Versione di Cicerone

Paragrafo 17

Traduzione della Versione "Paragrafo 17" di Cicerone

Testo Originale Latino

Quid ita? quia non alio facinore clari homines, alio obscuri necantur. Intersit inter vitae dignitatem summorurn atque infimorum: mors quidem inlata per scelus isdem et poenis teneatur et legibus. Nisi forte magis erit parricida, si qui consularem patrem quam si quis humilem necarit: aut eo mors atrocior erit P. Clodi, quod is in monumentis maiorum suorum sit interfectus - hoc enim ab istis saepe dicitur; proinde quasi Appius ille Caecus viam muniverit, non qua populus uteretur, sed ubi impune sui posteri latrocinarentur!

Traduzione Italiana

E perché mai?

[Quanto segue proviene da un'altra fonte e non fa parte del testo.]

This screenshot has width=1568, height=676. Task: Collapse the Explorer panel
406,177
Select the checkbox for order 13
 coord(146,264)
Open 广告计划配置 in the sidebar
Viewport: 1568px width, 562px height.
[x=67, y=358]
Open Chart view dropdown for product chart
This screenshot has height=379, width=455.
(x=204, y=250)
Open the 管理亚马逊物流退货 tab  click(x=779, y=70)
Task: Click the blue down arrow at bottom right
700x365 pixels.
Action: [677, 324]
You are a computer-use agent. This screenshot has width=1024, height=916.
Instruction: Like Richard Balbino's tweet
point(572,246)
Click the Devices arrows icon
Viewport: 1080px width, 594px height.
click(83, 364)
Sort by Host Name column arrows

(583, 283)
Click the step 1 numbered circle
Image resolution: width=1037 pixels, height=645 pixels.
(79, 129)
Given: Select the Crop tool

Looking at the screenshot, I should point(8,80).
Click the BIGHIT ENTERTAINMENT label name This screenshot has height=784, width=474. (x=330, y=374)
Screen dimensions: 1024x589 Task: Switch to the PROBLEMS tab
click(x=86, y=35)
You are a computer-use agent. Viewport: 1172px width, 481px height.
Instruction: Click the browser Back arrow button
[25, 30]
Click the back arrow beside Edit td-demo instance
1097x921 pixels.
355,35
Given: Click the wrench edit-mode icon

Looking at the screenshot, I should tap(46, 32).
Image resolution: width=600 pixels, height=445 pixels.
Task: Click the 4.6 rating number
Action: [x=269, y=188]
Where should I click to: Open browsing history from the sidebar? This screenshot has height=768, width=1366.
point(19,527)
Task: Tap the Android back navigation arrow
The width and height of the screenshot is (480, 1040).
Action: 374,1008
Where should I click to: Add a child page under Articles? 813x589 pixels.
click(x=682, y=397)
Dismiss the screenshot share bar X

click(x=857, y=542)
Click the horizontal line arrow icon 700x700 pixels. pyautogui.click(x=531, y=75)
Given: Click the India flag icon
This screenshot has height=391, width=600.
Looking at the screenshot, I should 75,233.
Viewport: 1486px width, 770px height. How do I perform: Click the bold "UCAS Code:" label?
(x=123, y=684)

Perché nessuna differenza intercorre tra la morte di un nobile e quella di un comune cittadino. È evidente che, finché si è vivi, la condizione di chi ha potere e di chi non ne ha non è la stessa: però, quando c'è di mezzo un delitto, è giusto che lo si sottoponga alle medesime leggi e, di conseguenza, alle medesime pene. A meno che voi non vogliate considerare un po' più assassino chi ha ucciso un padre ex console rispetto a chi ha tolto la vita a un padre oscuro! Oppure, come qualcuno afferma con insistenza, riteniate la morte di Clodio più atroce perché avvenuta lungo la via Appia, che è la testimonianza dell'operato dei suoi antenati. Come se l'ideatore della strada, il famoso Appio Claudio Cieco, la avesse costruita non pensando all'utilità pubblica, ma perché i suoi discendenti vi potessero tendere agguati impunemente!